§ BRIEF:
Copy each line of the records that holds the string "resolution".

BEGIN DATA TO USE

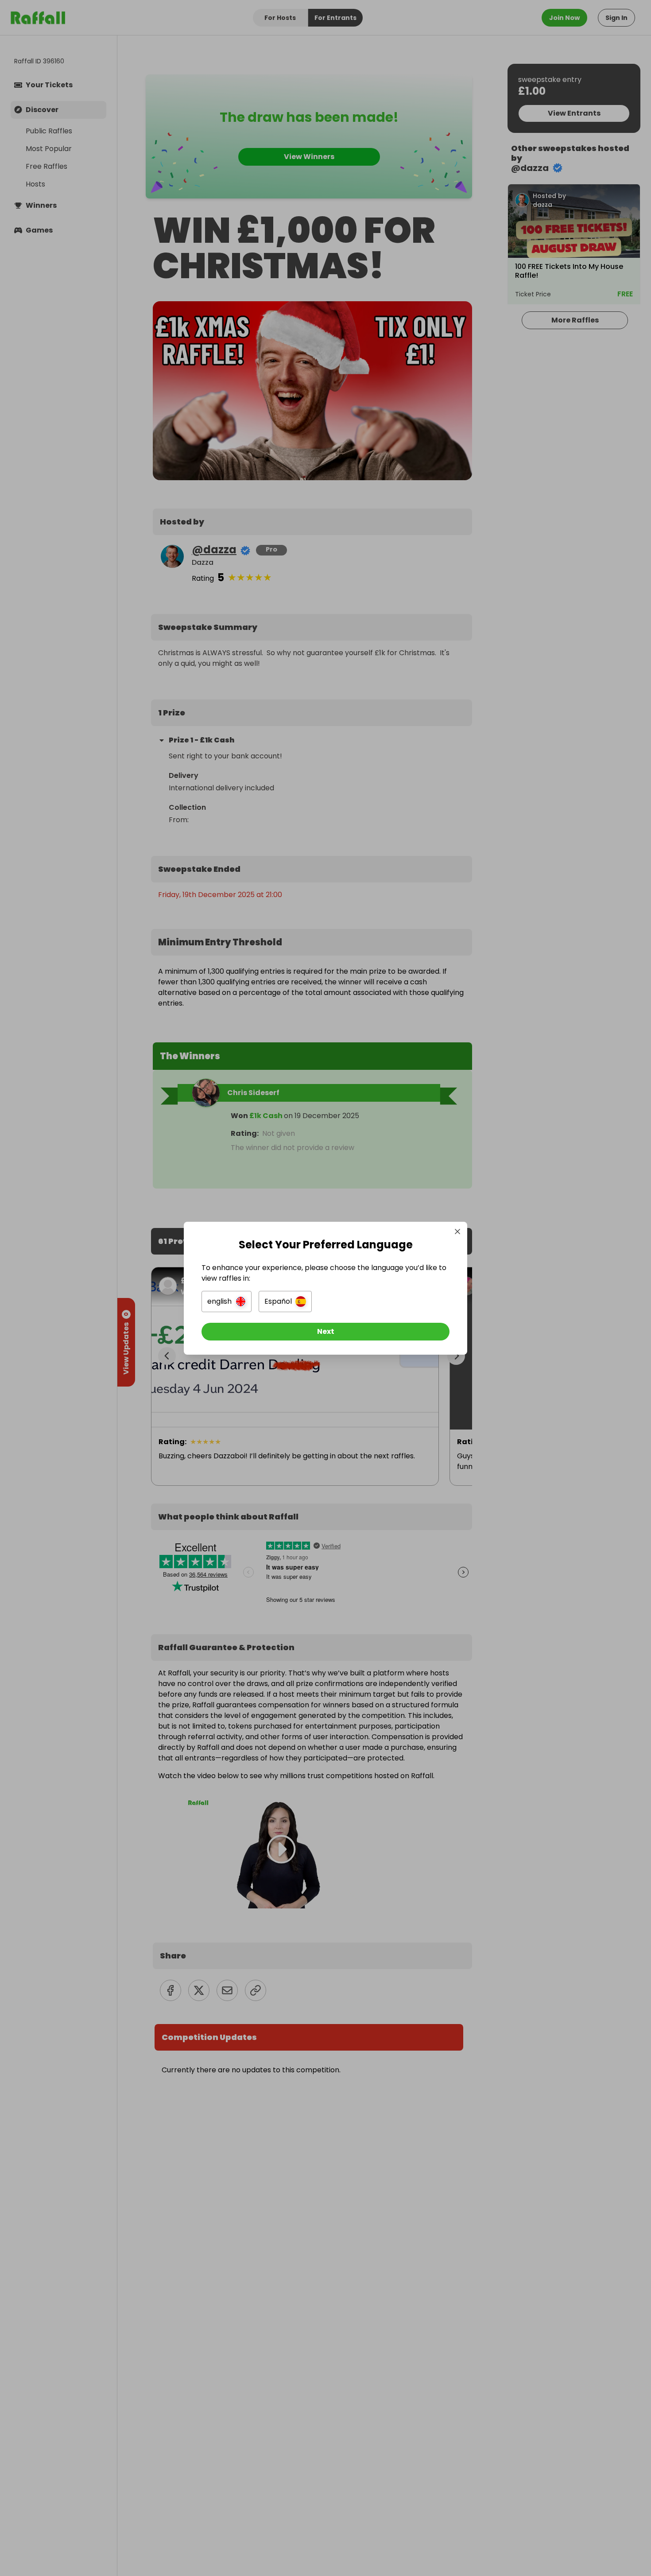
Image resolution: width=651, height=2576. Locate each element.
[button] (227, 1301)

END DATA TO USE
BEGIN DATA TO USE

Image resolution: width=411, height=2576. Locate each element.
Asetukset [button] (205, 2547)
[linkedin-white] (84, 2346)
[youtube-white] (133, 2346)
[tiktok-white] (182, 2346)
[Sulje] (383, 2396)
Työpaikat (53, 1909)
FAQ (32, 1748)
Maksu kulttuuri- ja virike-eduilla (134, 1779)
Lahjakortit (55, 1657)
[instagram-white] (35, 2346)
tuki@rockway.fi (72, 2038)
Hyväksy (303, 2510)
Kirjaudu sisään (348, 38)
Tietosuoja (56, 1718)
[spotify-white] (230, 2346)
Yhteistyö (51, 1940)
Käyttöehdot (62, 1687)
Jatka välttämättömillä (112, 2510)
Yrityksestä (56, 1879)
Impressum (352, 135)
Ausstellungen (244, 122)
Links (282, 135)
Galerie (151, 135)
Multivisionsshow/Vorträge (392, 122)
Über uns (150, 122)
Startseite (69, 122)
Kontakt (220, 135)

END DATA TO USE
BEGIN DATA TO USE

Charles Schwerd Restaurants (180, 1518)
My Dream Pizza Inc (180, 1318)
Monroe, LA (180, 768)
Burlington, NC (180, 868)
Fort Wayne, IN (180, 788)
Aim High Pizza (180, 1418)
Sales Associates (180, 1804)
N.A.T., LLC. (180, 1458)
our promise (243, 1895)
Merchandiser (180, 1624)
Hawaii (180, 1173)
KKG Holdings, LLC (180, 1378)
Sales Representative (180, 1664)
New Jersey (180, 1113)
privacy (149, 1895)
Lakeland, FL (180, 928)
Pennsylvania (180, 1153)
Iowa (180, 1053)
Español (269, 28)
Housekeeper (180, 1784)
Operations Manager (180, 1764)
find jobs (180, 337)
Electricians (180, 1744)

END DATA TO USE

§ REPLY:
Image resolution: width=651, height=2576. Locate each element.
Image resolution: width=411, height=2576. Locate each element.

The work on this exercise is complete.